Abstract: SA-PO935
Higher Neutrophil to Lymphocyte Ratio (NLR) Associates with Poor Clinical Outcome Independent of Traditional Factors in Peritoneal Dialysis Patients
Session Information
- Peritoneal Dialysis: Inflammation, Peritoneal Transport
November 09, 2019 | Location: Exhibit Hall, Walter E. Washington Convention Center
Abstract Time: 10:00 AM - 12:00 PM
Category: Dialysis
- 703 Dialysis: Peritoneal Dialysis
Authors
- Zhimin, Chen, Zhejiang University, Hang Zhou, China
- Qureshi, Abdul Rashid Tony, Karolinska Institutet, Huddinge, Stockholm, Sweden
- Han, Fei, First Affiliated Hospital, College of Medicine, Zhejiang University, Hangzhou, ZHEJIANG, China
- Xie, Xishao, Kidney Disease Center, The First Affiliated Hospital, Medical School of Zhejiang University, Hangzhou, China
- Stenvinkel, Peter, Karolinska University Hospital Huddinge, Stockholm, Sweden
- Lindholm, Bengt, Karolinska Institutet, Huddinge, Stockholm, Sweden
- Zhang, Xiaohui, Zhejiang University, Hangzhou, China
- Chen, Jianghua, Kidney Disease Center, the First Affiliated Hospital, College of Medicine, Zhejiang University, Hangzhou, ZHEJIANG, China
Background
Neutrophil to lymphocyte ratio (NLR) is an inexpensive and widely available biomarker of inflammation that predicts clinical outcomes in dialysis patients. However, the association between NLR and mortality among patients treated with peritoneal dialysis (PD) is not fully explored.
Methods
In 767 incident PD patients (median age 50 years, 57 % males, 15% diabetes and 6% cardiovascular disease, CVD), baseline NLR andother metabolic biomarkers potentially linked to CVD were analysedin relation to mortality during follow up period of up to 60 months.

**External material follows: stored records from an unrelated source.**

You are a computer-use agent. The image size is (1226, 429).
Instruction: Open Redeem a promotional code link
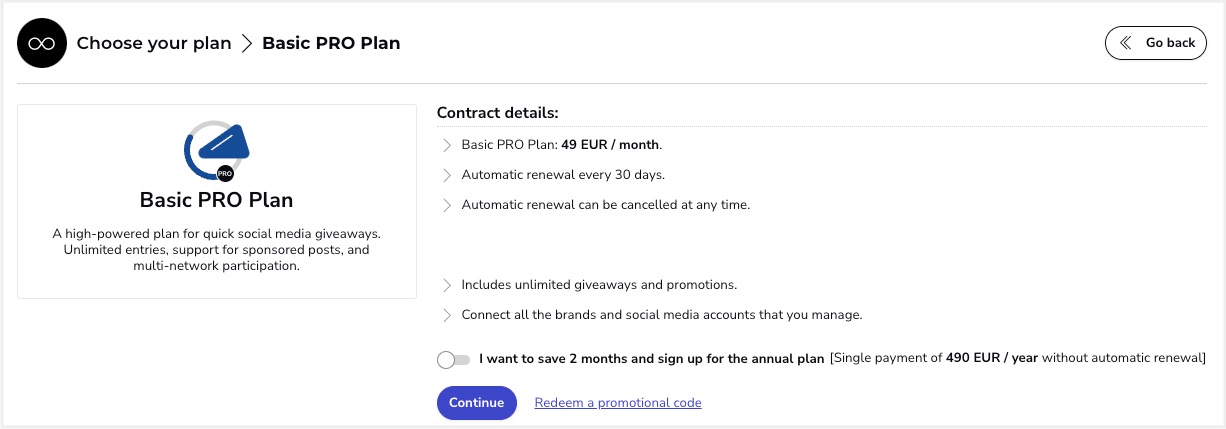point(618,403)
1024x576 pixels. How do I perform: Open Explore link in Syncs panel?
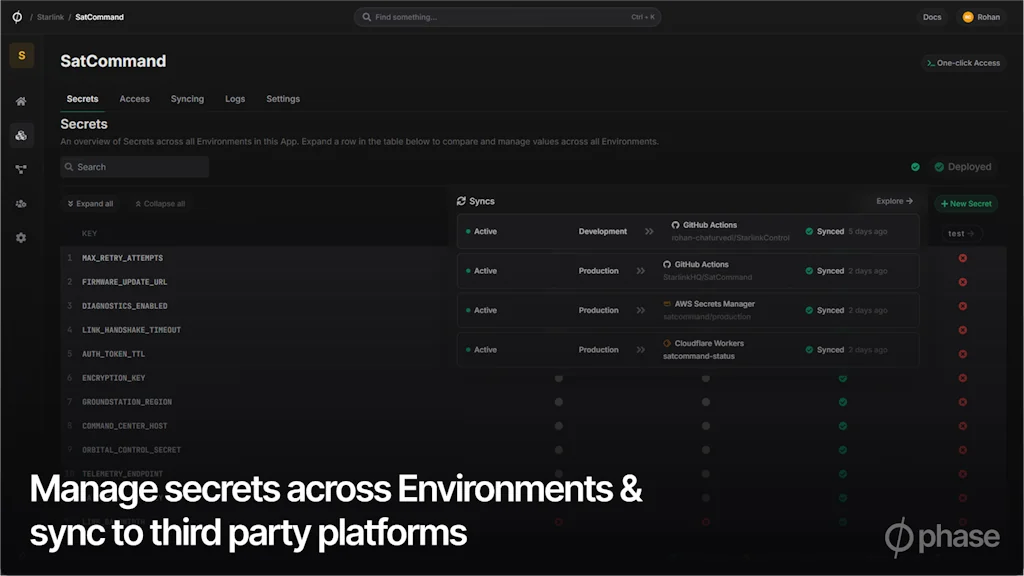coord(894,201)
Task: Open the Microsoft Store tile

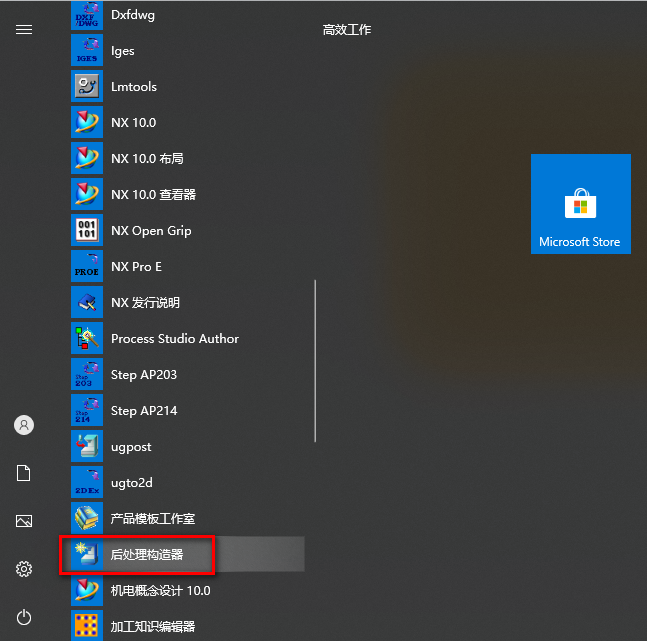Action: pyautogui.click(x=580, y=204)
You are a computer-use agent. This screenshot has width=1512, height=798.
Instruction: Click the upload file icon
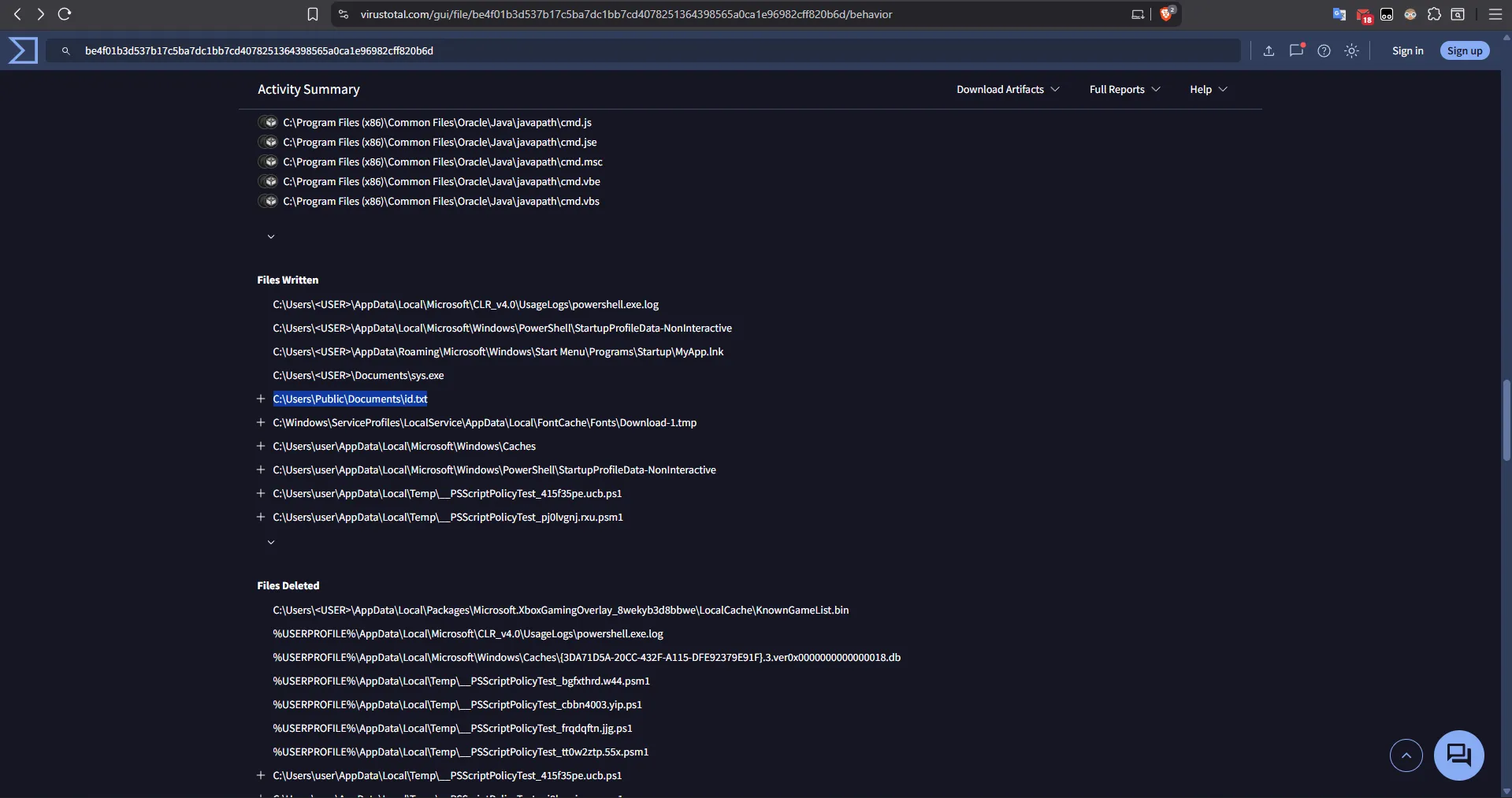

All-cause and cardiovascular mortality risk associated with NLRwere analyzed with competing-risk regression models with transplantation as competing risk, adjusting for all investigated covariates.
Results
Patients with highest tertile of NLR were older, had higher creatinine and BMI and low serum albumin and parathyroid hormone (iPTH). In univariate analysis, NLR associated with white blood cell count (rho=-0.33, p=0.001), age (rho=0.10, p=0.01), calcium (rho=-0.10, p=0.01), iPTH (rho=0.09, p=0.01) and C-reactive protein (n=644; rho=0.10, p=0.01). Highest tertile of NLR associated with high all-cause mortality risk compared with low + middle tertiles, sub-hazard ratio (sHR) of 1.79 (95% CI, 1.18-2.73; p=0.006), and high CVD mortality risk, sHR 1.55 (95% CI, 0.85-2.85; p=0.01) after adjusting for Framingham’s score, presence of CVD, circulating levels of uric acid, creatinine, calcium, phosphate, Hb, iPTH, alkaline phosphatase, ALAT and ASAT, and calendar year of recruitment.
Conclusion
In patients undergoing PD, higher NLR was associated with increased all-cause mortality risk, independently of Framingham’s risk score and additional confounders, suggesting that this biomarker of inflammation is a useful prognostic tool in PD patients.